If approved, these legal shifts could seriously challenge North America’s long-term competitiveness and nearshoring potential, jeopardize billions in US and Canadian investments in Mexico, and complicate the 2026 review of USMCA.
Constitutional amendments
Judicial reform
Mexico’s Supreme Court has found several of AMLO’s actions unconstitutional, including efforts to undermine private investment in the energy sector and place civilian public security forces under military control. If approved, the judicial reform would gradually remove all Supreme Court justices and federal judges, replacing them through popular elections without clear professional qualifications. As presented, this reform would severely weaken the judiciary’s role as an independent check on presidential power, leaving judicial decisions vulnerable to political influence and donor interests.
Rather than addressing long-standing issues of corruption and impunity within Mexico’s judiciary, this overhaul could lead to significant delays, pauses, or even retrials in cases involving human rights and private investments in sectors not covered by the USMCA. Under the USMCA, U.S. and Canadian investors in Mexico can only pursue claims in the oil and gas, power generation, infrastructure and telecommunications sectors.
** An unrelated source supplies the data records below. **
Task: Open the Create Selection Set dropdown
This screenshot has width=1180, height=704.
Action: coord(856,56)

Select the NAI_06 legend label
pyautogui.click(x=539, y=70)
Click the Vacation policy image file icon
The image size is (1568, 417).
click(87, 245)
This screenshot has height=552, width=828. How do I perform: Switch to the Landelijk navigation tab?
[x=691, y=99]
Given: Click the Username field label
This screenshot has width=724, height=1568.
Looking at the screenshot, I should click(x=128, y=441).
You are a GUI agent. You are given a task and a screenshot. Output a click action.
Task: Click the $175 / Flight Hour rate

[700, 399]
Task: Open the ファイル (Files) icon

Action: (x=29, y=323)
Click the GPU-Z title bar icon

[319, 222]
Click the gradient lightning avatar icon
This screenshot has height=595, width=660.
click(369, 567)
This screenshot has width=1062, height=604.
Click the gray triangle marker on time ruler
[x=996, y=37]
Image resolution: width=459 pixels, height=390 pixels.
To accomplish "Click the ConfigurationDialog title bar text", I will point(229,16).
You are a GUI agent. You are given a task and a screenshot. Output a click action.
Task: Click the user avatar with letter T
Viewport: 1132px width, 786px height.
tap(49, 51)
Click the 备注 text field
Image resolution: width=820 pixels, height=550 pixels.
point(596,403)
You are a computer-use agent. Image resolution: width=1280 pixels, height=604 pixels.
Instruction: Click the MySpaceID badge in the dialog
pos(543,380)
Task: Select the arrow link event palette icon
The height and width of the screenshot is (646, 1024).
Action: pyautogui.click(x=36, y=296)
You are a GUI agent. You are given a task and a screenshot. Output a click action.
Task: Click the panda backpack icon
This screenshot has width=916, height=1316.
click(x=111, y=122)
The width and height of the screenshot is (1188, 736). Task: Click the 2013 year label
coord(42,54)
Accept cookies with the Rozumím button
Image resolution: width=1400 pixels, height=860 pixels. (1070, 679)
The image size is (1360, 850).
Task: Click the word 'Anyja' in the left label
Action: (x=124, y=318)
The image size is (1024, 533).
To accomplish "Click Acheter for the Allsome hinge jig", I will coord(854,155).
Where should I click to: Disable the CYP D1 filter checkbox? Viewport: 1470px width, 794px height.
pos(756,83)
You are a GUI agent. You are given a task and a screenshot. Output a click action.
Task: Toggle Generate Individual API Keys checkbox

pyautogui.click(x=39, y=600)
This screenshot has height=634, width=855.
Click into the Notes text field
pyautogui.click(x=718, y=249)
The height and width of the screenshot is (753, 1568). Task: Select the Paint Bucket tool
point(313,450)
Disputes in other sectors require investors to go through Mexico’s domestic court system before seeking arbitration under the USMCA.
Elimination of oversight and regulatory agencies
Other proposed reform would dismantle Mexico’s antitrust agency, along with the Federal Economic Competition Commission (Cofece), the Federal Telecommunications Institute (IFT), and the Energy Regulatory Commission (CRE), transferring their functions to Executive Branch agencies like the Economy Ministry and the Energy Ministry.
These changes would remove critical checks on presidential power and directly conflict with Mexico’s commitments under the USMCA regarding market access, competition policy, and state-owned enterprises (see table below).
By eroding legal certainty, the reform would severely hamper Mexico’s nearshoring potential, driving investment elsewhere and weakening North America’s position in the global supply chain.
State energy industries
One proposal would restrict Mexico’s state-owned utility, the Federal Electricity Commission (CFE), from partnering with private companies for electrical transmission and distribution, while prioritizing CFE market dominance over private firms. By imposing additional restrictions on private investment, this reform conflicts with the USMCA’s ratchet clause, which prevents countries from rolling back market liberalization measures once they’ve been implemented (see table below).
This policy would undermine U.S. and Canadian economic interests and any energy they produce in favor of Mexico’s CFE and its state-owned oil and gas company, Pemex. Canadian and U.S. firms have invested a combined US $34 billion in Mexico’s energy sector, including significant investments in renewable energy projects.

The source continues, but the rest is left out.